- [The request]: Rewrite the material, starting at its first line and ending at the line that contains "7i/5i/3i indicator comparison", with every occurrence of "[menuitem]" changed to "[navlink]". Leave all other text unchanged.

- [A block of data]:
----

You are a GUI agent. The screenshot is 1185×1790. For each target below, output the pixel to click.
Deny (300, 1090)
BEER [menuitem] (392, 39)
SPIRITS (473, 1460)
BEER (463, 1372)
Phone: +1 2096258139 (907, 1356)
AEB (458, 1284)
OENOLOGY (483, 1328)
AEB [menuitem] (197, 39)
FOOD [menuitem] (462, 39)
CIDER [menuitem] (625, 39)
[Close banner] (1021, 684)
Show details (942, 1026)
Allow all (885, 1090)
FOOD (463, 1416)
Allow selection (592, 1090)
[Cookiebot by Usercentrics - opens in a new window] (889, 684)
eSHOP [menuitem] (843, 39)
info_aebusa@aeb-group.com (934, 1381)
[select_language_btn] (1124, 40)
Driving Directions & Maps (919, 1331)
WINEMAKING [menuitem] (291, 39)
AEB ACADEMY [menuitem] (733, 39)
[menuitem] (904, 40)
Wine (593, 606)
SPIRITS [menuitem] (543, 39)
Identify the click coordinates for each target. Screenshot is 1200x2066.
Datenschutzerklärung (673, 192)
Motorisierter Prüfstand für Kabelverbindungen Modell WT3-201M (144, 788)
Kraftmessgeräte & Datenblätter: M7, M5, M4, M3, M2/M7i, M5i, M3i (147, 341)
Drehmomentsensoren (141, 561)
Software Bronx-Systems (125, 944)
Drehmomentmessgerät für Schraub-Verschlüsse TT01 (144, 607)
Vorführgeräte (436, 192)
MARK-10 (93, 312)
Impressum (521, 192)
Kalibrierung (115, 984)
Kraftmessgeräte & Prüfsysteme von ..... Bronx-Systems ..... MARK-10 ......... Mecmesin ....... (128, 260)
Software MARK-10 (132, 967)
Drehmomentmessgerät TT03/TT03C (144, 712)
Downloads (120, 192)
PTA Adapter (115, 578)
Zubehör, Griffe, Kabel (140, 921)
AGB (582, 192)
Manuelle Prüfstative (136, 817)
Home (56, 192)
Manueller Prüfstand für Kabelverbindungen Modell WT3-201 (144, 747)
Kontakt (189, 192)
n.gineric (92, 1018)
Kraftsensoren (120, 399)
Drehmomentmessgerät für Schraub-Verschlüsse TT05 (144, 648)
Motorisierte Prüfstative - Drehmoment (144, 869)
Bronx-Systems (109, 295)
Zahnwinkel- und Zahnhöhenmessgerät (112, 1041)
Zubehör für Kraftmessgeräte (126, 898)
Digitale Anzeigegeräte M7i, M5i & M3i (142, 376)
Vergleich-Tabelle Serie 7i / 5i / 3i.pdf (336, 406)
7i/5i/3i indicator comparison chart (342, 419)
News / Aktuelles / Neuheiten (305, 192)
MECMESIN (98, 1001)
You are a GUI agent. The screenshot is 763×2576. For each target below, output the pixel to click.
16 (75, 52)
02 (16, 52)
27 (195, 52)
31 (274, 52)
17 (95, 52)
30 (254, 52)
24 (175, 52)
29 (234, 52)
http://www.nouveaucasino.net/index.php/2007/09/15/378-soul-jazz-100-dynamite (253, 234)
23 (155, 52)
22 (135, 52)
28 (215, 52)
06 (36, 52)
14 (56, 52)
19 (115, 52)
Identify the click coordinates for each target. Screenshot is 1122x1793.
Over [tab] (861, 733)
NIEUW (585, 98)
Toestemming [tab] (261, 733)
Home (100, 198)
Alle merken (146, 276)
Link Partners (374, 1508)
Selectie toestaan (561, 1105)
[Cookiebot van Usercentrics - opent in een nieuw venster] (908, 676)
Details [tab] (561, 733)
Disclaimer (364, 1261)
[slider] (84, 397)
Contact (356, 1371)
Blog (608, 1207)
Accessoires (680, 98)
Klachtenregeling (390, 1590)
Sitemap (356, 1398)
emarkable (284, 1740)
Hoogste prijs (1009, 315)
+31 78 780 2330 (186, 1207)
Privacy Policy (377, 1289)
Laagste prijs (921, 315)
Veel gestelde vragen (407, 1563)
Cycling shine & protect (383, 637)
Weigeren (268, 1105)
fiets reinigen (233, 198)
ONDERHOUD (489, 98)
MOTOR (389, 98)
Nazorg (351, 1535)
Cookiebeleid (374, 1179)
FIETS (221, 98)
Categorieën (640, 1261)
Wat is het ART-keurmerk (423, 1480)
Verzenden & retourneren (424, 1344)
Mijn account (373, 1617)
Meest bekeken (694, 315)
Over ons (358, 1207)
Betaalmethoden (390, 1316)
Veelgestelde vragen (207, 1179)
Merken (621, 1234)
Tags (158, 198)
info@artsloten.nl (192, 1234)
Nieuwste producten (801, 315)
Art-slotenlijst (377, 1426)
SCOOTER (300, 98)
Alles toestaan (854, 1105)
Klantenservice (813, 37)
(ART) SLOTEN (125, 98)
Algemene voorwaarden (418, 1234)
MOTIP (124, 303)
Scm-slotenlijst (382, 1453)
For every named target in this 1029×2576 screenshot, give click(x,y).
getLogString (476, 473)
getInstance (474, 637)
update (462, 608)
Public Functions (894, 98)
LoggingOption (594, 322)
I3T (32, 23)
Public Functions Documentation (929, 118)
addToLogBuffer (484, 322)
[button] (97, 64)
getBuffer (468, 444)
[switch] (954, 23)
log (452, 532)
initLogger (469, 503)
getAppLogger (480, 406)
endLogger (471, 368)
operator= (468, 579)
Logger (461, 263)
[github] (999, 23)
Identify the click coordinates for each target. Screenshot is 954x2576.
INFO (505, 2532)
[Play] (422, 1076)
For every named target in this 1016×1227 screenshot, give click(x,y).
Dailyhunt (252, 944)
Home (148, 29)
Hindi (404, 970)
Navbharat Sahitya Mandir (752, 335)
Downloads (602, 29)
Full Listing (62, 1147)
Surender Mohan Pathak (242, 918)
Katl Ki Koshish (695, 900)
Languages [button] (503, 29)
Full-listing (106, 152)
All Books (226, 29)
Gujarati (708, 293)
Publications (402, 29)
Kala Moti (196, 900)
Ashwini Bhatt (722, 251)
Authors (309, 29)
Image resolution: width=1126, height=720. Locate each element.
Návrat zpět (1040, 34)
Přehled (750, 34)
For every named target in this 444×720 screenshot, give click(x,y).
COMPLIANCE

----

- [Exercise result]:
You are a GUI agent. The screenshot is 1185×1790. For each target below, output the pixel to click.
Deny (300, 1090)
BEER [navlink] (392, 39)
SPIRITS (473, 1460)
BEER (463, 1372)
Phone: +1 2096258139 (907, 1356)
AEB (458, 1284)
OENOLOGY (483, 1328)
AEB [navlink] (197, 39)
FOOD [navlink] (462, 39)
CIDER [navlink] (625, 39)
[Close banner] (1021, 684)
Show details (942, 1026)
Allow all (885, 1090)
FOOD (463, 1416)
Allow selection (592, 1090)
[Cookiebot by Usercentrics - opens in a new window] (889, 684)
eSHOP [navlink] (843, 39)
info_aebusa@aeb-group.com (934, 1381)
[select_language_btn] (1124, 40)
Driving Directions & Maps (919, 1331)
WINEMAKING [navlink] (291, 39)
AEB ACADEMY [navlink] (733, 39)
[navlink] (904, 40)
Wine (593, 606)
SPIRITS [navlink] (543, 39)
Identify the click coordinates for each target. Screenshot is 1200x2066.
Datenschutzerklärung (673, 192)
Motorisierter Prüfstand für Kabelverbindungen Modell WT3-201M (144, 788)
Kraftmessgeräte & Datenblätter: M7, M5, M4, M3, M2/M7i, M5i, M3i (147, 341)
Drehmomentsensoren (141, 561)
Software Bronx-Systems (125, 944)
Drehmomentmessgerät für Schraub-Verschlüsse TT01 (144, 607)
Vorführgeräte (436, 192)
MARK-10 (93, 312)
Impressum (521, 192)
Kalibrierung (115, 984)
Kraftmessgeräte & Prüfsysteme von ..... Bronx-Systems ..... MARK-10 ......... Mecmesin ....... (128, 260)
Software MARK-10 (132, 967)
Drehmomentmessgerät TT03/TT03C (144, 712)
Downloads (120, 192)
PTA Adapter (115, 578)
Zubehör, Griffe, Kabel (140, 921)
AGB (582, 192)
Manuelle Prüfstative (136, 817)
Home (56, 192)
Manueller Prüfstand für Kabelverbindungen Modell WT3-201 (144, 747)
Kontakt (189, 192)
n.gineric (92, 1018)
Kraftsensoren (120, 399)
Drehmomentmessgerät für Schraub-Verschlüsse TT05 (144, 648)
Motorisierte Prüfstative - Drehmoment (144, 869)
Bronx-Systems (109, 295)
Zahnwinkel- und Zahnhöhenmessgerät (112, 1041)
Zubehör für Kraftmessgeräte (126, 898)
Digitale Anzeigegeräte M7i, M5i & M3i (142, 376)
Vergleich-Tabelle Serie 7i / 5i / 3i.pdf (336, 406)
7i/5i/3i indicator comparison chart (342, 419)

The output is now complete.